In a new paper entitled InfiniteNature-Zero, the researchers take a landscape photo and then use AI to “fly” into it like a bird, with clever software generating a fake landscape thanks to machine learning.
When facing the daunting task, researchers had to fill in information that a still photo doesn’t provide, such as hidden areas in a photo. For example, a spot that is hidden behind trees needs to be generated. This can be done by “inpainting,” the AI will simulate what it thinks would be there by the process of machine learning with huge datasets.
The AI must also generate the image beyond the photo’s boundaries to achieve the flying effect. This is called “outpainting” and is much like the content-aware tool in Photoshop where the AI will generate a wider image based upon the original photo and aided by its deep learning from massive datasets.
Anyone who zoomed in on a photograph will be familiar with the way that image quality drops as it becomes blurry. To stop this from happening, Google uses superresolution, a process where AI synthesizes a noisy, pixellated image into a crisp one.
The program, which researchers named “Perpetual View Generation of Natural Scenes from Single Images,” combines these three techniques: inpainting, outpainting, and superresolution, to create the flying effect.
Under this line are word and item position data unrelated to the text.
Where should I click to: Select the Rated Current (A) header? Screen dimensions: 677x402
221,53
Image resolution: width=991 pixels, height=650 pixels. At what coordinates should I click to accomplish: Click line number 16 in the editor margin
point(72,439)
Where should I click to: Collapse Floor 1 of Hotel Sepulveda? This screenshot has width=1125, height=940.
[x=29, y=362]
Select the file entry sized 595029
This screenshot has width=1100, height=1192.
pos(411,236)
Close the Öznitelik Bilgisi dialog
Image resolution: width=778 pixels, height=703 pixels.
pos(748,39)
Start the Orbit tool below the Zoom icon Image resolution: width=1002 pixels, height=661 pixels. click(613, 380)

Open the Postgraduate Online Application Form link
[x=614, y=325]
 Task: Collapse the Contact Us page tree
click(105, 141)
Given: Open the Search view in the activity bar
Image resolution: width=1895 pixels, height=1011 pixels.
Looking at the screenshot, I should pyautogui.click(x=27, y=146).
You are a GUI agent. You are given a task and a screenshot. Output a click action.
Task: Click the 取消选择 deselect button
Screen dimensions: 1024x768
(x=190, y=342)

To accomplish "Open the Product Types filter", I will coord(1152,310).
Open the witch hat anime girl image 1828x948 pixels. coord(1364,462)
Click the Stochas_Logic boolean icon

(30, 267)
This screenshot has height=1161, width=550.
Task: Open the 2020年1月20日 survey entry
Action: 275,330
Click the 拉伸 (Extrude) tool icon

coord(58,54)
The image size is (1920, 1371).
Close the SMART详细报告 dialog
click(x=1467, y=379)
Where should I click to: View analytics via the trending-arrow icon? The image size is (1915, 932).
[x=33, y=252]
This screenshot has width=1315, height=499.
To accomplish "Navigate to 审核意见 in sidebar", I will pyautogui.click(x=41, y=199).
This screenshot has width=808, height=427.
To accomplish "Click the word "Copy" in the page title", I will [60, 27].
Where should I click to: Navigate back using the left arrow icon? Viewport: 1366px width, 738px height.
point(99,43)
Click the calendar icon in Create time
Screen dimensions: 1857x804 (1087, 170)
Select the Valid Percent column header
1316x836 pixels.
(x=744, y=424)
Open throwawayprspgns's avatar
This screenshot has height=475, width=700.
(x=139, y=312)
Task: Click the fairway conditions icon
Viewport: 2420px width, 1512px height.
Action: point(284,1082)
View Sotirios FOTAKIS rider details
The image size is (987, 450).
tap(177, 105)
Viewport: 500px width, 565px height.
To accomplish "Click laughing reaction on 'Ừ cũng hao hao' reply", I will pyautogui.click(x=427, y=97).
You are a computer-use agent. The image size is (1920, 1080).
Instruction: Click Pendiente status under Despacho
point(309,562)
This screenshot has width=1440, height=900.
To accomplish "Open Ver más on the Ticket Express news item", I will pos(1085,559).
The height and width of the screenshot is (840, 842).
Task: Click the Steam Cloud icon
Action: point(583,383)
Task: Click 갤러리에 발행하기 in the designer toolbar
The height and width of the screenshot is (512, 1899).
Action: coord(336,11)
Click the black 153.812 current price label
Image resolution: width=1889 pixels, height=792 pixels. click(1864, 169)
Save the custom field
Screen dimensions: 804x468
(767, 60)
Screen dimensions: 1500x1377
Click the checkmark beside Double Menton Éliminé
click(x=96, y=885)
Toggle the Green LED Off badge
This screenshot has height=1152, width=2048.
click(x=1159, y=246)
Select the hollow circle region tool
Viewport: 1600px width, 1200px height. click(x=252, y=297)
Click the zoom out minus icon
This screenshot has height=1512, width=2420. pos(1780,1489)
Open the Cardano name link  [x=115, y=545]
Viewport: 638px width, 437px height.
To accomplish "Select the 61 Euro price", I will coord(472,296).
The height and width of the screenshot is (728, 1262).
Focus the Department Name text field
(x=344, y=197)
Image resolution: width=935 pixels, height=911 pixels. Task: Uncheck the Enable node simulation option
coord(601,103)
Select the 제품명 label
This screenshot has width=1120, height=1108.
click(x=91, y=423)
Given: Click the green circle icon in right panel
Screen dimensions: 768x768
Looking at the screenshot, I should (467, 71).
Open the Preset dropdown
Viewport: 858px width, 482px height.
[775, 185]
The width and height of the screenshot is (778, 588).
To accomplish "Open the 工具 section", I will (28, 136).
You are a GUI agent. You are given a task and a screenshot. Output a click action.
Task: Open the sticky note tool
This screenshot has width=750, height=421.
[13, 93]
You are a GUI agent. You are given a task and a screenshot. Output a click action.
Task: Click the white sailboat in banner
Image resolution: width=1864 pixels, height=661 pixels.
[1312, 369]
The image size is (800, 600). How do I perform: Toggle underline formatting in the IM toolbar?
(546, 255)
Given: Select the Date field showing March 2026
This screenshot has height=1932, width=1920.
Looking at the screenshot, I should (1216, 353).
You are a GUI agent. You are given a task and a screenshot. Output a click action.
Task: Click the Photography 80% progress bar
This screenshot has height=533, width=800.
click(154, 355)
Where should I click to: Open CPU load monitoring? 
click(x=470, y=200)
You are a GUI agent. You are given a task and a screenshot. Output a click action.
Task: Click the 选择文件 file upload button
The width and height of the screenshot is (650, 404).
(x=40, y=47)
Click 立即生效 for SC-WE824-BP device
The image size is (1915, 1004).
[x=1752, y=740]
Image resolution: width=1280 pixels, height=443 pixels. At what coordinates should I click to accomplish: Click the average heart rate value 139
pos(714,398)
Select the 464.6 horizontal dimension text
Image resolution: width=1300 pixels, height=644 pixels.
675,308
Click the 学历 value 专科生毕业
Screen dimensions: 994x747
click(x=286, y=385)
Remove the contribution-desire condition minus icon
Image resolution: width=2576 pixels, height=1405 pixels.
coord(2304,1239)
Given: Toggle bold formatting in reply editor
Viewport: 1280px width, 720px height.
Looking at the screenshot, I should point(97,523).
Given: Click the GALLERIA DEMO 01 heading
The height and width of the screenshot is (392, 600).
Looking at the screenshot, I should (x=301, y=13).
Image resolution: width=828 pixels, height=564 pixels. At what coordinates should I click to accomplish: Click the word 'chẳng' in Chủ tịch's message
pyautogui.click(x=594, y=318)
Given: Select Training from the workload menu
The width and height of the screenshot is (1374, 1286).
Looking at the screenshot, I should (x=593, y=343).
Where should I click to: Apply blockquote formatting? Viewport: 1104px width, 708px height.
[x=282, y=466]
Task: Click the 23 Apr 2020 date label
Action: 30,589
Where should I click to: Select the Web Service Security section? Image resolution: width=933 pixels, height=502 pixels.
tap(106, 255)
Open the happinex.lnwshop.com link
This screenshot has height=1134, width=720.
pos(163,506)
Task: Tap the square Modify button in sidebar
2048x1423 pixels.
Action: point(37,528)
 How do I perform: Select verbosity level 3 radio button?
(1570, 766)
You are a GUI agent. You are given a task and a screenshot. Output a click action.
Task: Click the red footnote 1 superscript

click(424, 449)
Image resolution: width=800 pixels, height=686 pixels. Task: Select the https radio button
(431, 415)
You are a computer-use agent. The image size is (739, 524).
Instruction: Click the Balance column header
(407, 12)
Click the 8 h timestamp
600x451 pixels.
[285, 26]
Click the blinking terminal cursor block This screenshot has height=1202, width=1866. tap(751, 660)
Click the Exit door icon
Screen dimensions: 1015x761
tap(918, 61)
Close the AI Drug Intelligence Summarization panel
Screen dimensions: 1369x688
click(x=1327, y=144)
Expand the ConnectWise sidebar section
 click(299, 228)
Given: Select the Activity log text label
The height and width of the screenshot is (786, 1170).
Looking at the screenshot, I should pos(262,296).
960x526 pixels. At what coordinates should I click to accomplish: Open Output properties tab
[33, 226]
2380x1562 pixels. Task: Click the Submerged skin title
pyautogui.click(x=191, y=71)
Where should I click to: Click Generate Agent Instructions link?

In previous attempts by the researchers, the image breaks down almost immediately as the viewer flies in. The image held up for much longer in this paper by Google Research, Cornell University and UC Berkeley. Although it’s not perfect, the image is a significant improvement over previous attempts.
The latest paper is also a significant step in the fact that prior perpetual view generators had been trained using real drone footage. These new models were created only from single photos of landscapes.
“This AI is so much smarter than the previous one that was published just a year ago,” says Karoly Zsolnai-Feher, from Two Minute Papers.
“And it requires training data that is much easier to produce at the same time. It is amazing to think about what the future holds for us. So cool!”
Google’s AI Research
Google’s AI team has been using the Neural Radiance Fields (NeRF) that previously allowed researchers to build detailed 3D models of real-world locations and powerfully denoise images, effectively enabling user to “see in the dark.”
The previous programs required a lot of images to generate the site, while the perpetual view generator requires only one image.
Earlier this year, PetaPixel reported on Samsung Labs developing a way to create high-resolution avatars, or deepfakes, from a single still frame photo called MegaPortraits.